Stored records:
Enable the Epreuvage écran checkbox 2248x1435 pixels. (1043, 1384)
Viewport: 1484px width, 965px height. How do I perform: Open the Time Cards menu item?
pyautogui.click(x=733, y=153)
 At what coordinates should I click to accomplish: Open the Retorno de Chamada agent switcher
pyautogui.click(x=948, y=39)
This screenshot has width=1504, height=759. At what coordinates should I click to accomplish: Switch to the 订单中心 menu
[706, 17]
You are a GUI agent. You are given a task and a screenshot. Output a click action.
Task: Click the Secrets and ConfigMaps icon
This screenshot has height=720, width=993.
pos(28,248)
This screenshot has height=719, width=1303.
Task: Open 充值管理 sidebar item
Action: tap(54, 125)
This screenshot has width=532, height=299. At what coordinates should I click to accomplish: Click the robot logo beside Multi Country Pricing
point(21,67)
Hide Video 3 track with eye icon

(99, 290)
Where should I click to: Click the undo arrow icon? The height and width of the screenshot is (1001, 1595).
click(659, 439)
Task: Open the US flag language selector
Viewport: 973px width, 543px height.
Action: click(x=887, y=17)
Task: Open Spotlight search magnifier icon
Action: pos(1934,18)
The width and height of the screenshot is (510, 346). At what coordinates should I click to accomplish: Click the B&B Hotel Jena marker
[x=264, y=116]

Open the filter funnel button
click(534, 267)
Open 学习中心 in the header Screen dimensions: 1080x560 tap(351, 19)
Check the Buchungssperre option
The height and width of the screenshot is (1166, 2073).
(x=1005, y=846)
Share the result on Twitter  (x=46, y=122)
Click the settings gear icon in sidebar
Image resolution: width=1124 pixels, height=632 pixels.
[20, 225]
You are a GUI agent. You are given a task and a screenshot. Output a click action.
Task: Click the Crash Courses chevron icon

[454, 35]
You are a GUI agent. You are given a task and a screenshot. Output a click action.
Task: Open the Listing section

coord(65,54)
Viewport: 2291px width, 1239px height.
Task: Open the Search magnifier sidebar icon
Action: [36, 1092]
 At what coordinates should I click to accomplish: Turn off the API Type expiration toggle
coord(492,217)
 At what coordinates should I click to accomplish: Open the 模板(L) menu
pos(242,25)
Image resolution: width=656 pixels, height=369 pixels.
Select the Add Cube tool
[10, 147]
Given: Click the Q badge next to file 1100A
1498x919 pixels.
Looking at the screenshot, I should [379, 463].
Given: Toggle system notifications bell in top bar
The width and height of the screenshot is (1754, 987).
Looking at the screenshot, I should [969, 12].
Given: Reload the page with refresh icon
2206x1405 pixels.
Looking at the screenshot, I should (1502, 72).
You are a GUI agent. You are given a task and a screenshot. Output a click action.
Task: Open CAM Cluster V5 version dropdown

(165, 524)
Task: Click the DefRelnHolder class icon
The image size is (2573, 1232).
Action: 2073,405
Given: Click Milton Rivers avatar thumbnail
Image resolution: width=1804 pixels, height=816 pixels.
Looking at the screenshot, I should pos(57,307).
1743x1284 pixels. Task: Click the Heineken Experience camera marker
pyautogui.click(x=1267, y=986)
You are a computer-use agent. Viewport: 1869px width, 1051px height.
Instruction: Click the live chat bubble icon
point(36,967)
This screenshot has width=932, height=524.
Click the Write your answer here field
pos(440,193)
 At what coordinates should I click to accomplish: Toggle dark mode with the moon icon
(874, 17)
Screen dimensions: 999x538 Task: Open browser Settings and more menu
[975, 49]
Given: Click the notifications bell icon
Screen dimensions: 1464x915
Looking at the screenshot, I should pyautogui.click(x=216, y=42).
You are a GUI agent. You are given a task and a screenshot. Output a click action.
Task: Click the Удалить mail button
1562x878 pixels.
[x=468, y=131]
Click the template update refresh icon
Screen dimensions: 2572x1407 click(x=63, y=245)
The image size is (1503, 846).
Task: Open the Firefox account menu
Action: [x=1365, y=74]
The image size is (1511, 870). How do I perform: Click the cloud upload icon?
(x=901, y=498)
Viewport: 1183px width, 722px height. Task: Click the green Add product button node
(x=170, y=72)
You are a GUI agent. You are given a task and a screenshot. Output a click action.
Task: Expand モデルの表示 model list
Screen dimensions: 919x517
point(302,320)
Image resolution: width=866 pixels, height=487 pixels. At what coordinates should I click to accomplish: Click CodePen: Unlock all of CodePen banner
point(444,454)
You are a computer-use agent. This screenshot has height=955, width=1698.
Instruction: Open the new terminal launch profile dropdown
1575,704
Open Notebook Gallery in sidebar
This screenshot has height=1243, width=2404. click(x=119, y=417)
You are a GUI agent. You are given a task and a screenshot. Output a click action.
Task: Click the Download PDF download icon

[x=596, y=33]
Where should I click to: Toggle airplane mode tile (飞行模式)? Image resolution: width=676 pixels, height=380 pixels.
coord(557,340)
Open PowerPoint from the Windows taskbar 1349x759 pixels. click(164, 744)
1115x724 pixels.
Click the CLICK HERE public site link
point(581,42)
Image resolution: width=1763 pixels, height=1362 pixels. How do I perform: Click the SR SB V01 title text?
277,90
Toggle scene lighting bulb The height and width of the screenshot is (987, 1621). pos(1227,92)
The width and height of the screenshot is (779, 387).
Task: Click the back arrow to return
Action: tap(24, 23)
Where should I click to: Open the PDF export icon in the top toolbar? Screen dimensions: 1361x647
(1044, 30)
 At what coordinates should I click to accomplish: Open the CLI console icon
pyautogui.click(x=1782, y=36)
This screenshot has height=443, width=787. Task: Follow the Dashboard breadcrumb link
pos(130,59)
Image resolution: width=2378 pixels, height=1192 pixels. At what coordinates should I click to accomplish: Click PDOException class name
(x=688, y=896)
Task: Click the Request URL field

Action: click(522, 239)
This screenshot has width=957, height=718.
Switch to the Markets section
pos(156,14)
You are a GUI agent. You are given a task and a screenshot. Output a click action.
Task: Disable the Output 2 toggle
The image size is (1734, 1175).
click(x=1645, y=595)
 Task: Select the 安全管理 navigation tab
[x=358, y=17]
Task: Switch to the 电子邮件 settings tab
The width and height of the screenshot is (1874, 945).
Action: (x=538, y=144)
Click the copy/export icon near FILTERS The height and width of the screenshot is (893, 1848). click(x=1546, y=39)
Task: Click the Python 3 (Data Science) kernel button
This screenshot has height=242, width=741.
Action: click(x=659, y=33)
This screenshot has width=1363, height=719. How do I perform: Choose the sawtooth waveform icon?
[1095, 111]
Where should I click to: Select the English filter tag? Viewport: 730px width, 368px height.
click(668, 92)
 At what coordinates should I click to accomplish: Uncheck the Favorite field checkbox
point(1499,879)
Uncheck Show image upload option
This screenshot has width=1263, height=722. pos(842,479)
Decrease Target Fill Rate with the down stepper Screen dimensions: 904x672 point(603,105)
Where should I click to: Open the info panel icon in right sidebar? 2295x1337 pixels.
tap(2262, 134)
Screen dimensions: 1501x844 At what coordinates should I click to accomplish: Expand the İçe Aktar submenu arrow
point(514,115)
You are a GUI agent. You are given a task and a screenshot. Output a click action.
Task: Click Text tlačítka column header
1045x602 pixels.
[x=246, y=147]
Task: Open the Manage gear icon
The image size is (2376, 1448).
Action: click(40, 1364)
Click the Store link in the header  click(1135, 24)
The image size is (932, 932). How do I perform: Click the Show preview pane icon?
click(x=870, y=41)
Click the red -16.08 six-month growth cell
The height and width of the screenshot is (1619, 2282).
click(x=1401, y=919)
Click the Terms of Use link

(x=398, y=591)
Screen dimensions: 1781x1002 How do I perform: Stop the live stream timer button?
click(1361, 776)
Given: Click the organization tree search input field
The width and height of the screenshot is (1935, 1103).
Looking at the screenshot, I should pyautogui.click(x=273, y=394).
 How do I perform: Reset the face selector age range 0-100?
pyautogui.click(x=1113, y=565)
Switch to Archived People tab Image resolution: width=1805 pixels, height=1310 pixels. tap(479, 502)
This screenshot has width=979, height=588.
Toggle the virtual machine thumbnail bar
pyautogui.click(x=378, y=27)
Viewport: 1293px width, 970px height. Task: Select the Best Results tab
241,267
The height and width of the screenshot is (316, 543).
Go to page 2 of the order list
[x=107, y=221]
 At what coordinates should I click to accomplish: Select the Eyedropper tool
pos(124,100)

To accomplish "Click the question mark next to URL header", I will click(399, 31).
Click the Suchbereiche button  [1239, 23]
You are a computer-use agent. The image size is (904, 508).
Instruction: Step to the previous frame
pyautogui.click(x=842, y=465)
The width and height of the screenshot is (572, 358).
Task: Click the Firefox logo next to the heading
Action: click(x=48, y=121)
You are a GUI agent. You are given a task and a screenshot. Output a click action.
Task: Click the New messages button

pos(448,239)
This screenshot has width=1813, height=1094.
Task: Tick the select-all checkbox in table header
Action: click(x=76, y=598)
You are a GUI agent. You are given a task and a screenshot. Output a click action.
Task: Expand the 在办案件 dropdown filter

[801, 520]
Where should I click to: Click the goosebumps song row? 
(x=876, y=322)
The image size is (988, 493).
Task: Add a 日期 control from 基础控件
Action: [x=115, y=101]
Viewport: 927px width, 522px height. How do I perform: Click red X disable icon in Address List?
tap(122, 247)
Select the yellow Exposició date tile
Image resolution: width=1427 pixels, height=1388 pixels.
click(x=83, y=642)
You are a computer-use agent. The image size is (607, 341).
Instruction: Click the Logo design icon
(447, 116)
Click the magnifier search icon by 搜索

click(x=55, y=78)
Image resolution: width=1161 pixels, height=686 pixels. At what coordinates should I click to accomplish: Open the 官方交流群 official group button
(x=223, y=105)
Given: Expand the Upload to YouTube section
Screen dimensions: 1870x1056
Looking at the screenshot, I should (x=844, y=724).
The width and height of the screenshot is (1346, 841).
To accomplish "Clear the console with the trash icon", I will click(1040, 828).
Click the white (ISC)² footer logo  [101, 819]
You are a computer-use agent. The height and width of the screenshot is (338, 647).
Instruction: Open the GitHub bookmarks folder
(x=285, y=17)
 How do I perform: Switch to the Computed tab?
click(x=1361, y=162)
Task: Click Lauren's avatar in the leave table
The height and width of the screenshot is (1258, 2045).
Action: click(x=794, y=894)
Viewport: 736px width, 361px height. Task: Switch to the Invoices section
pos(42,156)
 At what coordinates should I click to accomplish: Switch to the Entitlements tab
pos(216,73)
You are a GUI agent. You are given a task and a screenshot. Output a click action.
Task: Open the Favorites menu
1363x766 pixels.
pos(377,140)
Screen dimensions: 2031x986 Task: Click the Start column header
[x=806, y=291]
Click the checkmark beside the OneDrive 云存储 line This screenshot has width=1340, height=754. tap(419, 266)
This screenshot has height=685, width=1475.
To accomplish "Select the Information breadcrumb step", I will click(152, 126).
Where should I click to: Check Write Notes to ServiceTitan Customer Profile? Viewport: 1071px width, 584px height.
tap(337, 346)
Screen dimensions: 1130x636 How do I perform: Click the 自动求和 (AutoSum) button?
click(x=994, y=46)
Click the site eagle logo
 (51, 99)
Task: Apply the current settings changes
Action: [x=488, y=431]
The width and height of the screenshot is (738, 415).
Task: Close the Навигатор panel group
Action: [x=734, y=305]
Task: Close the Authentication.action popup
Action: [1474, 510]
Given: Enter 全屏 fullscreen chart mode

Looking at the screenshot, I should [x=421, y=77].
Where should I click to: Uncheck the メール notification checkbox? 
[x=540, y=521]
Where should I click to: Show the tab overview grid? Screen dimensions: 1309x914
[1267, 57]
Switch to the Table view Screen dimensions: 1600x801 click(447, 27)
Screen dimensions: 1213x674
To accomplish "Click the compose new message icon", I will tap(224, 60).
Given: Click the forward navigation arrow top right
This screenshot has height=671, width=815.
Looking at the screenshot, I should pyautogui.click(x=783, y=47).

What the task asks:
Above are the records; from them, give again exactly the lines from the one containing "Viewport: 1484px width, 965px" through the one containing "Task: Click the Secrets and ConfigMaps icon", both included.

Exercise answer:
Viewport: 1484px width, 965px height. How do I perform: Open the Time Cards menu item?
pyautogui.click(x=733, y=153)
 At what coordinates should I click to accomplish: Open the Retorno de Chamada agent switcher
pyautogui.click(x=948, y=39)
This screenshot has width=1504, height=759. At what coordinates should I click to accomplish: Switch to the 订单中心 menu
[706, 17]
You are a GUI agent. You are given a task and a screenshot. Output a click action.
Task: Click the Secrets and ConfigMaps icon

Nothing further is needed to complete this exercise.